Snuffy

Danielito
2016-05-21 05:30:50 (UTC)

The Day Before London's Baptism

I'm just waiting for London to fall asleep so I guess I'll write a little.
Tomorrow is her baptism. I'm going to baptize her. That's going to be great. She's pretty excited. It makes me so happy to see her be excited about doing something so important. I know she doesn't quite understand the magnitude of this decision but it's cool to see her willing to do it simply because it's the right thing to do. Besides, there's always the sacrament. She doesn't have to be perfect from now on. There is time to develop an understanding of the covenants she'll be making.

As for me, I wish I was more pure. It'll be fine but I don't feel fully repentant and free of my addiction. I hope God can have mercy and grace upon me.

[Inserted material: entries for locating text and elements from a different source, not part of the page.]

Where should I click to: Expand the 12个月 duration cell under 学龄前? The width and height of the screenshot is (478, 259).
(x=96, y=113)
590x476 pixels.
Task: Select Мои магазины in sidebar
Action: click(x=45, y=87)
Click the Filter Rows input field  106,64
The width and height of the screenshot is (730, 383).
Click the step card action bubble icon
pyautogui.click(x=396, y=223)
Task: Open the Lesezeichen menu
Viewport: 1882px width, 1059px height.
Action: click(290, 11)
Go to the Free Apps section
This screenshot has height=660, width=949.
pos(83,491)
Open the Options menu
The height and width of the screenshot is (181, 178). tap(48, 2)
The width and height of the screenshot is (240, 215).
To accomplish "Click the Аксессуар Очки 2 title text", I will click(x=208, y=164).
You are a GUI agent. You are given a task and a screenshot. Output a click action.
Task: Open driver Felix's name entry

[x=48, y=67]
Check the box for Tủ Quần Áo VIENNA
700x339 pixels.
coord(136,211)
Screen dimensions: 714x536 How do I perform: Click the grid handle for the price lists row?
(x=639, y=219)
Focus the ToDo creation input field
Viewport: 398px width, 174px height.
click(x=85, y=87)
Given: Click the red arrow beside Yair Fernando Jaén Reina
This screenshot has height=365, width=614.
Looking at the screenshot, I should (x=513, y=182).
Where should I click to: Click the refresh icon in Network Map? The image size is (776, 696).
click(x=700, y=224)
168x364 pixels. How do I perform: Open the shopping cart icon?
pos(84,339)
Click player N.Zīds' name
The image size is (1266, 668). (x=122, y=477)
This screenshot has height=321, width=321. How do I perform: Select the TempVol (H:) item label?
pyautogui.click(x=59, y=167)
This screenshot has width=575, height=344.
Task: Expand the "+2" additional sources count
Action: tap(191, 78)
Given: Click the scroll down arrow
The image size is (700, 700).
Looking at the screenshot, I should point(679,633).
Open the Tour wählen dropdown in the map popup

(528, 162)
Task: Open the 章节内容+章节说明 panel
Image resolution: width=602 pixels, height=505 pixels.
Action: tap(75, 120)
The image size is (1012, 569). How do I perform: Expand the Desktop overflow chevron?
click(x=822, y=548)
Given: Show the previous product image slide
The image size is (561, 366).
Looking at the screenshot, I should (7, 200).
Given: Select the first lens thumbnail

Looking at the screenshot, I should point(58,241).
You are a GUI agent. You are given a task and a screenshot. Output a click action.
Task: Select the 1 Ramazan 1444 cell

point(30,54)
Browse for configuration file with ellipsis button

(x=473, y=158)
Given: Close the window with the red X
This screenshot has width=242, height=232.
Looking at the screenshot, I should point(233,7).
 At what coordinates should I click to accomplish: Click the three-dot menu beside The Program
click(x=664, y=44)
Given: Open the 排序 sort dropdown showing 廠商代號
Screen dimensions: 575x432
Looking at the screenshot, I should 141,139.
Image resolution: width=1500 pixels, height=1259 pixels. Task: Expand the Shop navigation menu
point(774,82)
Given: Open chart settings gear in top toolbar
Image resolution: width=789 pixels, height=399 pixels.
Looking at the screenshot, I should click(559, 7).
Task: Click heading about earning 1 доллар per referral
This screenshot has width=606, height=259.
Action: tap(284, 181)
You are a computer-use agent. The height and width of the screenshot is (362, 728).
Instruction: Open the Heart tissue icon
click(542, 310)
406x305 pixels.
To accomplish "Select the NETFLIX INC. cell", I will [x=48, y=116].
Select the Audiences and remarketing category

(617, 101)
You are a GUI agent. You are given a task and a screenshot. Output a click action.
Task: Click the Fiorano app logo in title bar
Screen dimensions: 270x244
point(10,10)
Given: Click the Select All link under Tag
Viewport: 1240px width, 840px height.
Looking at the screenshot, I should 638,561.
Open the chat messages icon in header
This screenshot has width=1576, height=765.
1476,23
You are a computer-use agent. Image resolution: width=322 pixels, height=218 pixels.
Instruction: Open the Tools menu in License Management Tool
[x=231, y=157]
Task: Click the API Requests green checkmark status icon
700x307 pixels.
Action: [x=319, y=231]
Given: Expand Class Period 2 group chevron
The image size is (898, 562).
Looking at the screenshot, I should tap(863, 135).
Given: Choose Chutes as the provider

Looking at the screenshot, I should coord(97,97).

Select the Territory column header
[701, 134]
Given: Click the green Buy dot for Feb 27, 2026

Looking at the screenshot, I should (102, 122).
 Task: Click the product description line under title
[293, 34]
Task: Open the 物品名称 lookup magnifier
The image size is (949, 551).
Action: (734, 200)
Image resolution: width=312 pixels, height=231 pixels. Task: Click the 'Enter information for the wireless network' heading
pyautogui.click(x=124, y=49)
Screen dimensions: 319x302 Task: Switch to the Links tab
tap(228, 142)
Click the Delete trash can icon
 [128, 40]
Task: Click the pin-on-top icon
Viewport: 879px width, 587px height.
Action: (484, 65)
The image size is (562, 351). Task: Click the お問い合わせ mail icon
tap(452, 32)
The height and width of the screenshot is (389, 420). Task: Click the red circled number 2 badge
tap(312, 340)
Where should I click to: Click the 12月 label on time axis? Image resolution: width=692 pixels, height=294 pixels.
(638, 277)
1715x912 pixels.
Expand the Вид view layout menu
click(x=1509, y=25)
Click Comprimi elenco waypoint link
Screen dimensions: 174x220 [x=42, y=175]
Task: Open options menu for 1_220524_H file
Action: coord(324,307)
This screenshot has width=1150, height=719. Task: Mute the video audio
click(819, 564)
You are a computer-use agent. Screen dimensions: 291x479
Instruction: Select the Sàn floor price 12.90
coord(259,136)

I don't know what else to write about. I still think about Colleen. Not as much. She texted me something about her work that related to something we had talked about before and it's nice to know she still thinks about me and that things remind her of me, of us.
I always respond with something short and sweet. Then she responds with something shorter, and that's it. In a couple of days she will text me again and it will go the same way. Sometimes we text for a little longer, but I think she's enjoying her space right now while I suffer through it. It's not that bad, though. I'm getting used to it and I think that's good. I need to stop feeling so lonely and sad. I shouldn't be drowning in self pity all the time. It's time to buck up and move on with things. I'm trying to tell myself that it's over between us. I'm preparing myself for the final conversation in which she or I decide it's not going to work. My heart still has hope for we will make something of this but I'm trying to accept the loss.